Monday, October 5, 2009

that little lightbulb in my head is turning on...

      IDEA: white wine and honey pizza crust with golden beets, goat cheese and a sprinklin' of nutmeg. Will tailor, attempt, and report back as soon as possible.


      For now, I'm using Deb's really simple homemade pizza recipe to make some golden beet - chopped parsley - white onion - goat cheese on a minced garlic and olive oil base situation. Basically just got home from job 2, took everything in my fridge and went WHAM. We'll see how it goes.


      Oh and I made chocolate babka. Recipe courtesy of Martha Stewart. Will discuss in depth at a later time. For now all I want to do is knit while I wait for the dough to rise.

Sunday, October 4, 2009

well well well.

      I once thought that strep was one of those ailments that was reserved for ten year olds who sneezed on everything and used their unwashed-after-using-the-restroom hands to channel-flip between Hannah Montana and Degrassi. Alas, I discovered that it could be passed from said ten year olds to their more hygiene-conscious twenty-two year old nannies. I shrugged it off as a mere cold on Thursday. Gargled salt water with a pinch of baking soda, nursed echinacea tea, and napped frequently. By the time I woke up on Friday, my tonsils had grown big enough to become full fledged speech impediments. I kid you not; I was the (not-so-)happy parent of the oral equivalent of ten pound twin humans. I went to the doctor, and he actually cringed and shrugged when he handed me the lab printout. I spent the contagious part of strep in bed, bidding for Scary Stories to Tell in the Dark book sets on eBay and browsing Etsy for dandelion-embossed stationery. After 24 hours of taking antibiotics, $30 spent online on shit I probably won't need in the long run, and one and a half knitting projects underway, I was ready to celebrate not being contagious by COOKING!


      I decided to make risotto, since I hadn't made it in over a year. I have a good saffron risotto recipe, but decided on basil-parmesan with brown rice. I think risotto is made with strictly arborio, but what the hell. You never know until you try, right?
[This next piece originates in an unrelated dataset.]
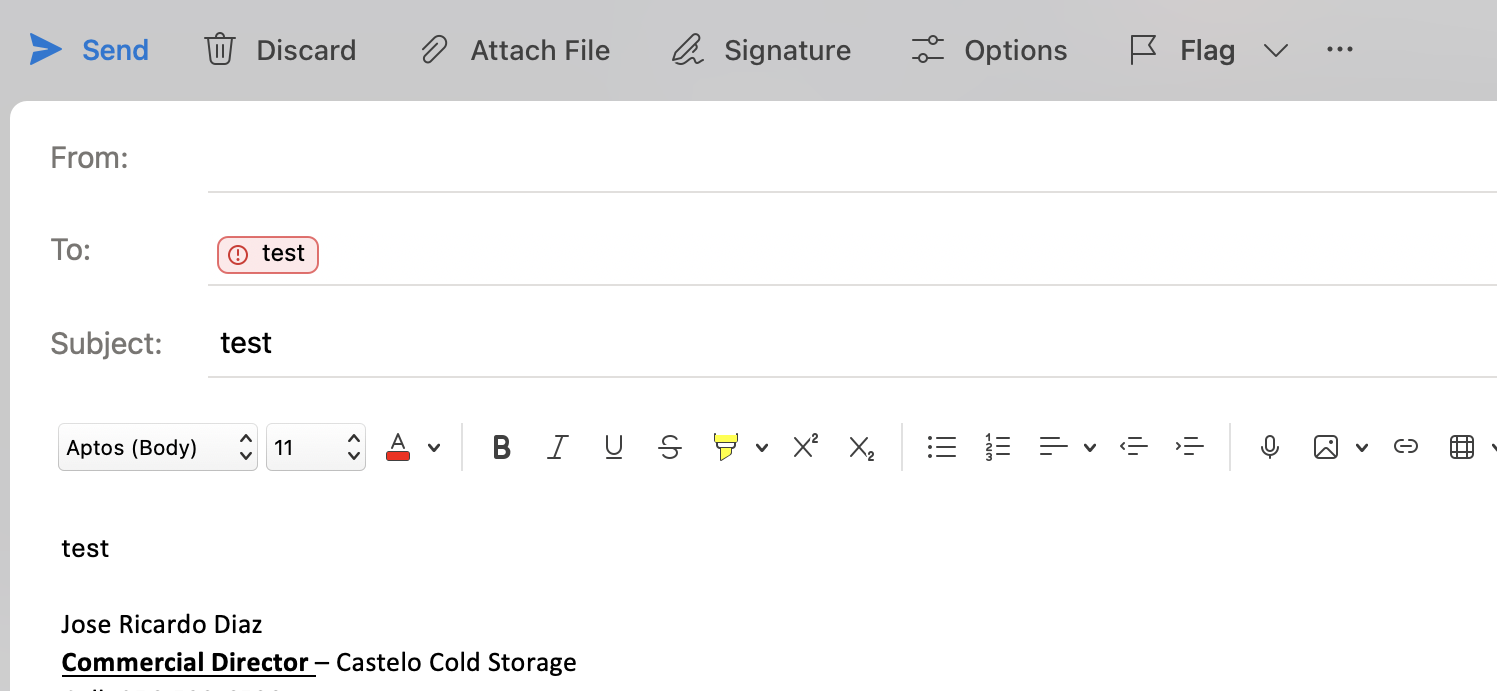
Task: Start dictation with microphone icon
Action: (1270, 447)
      I almost choked after the first bite. I looked at the bouillon-to-water ratio; I had followed it. But why was it so salty?? I hadn't added more than 1/4 teaspoon of salt. I guess the bouillon was strong. Looking at the nutritional facts, if one cube has 50% of one's DNV of sodium... and one cube is to be used with two cups of water, but I needed four cups of water, so I put in two cubes... You can do the math.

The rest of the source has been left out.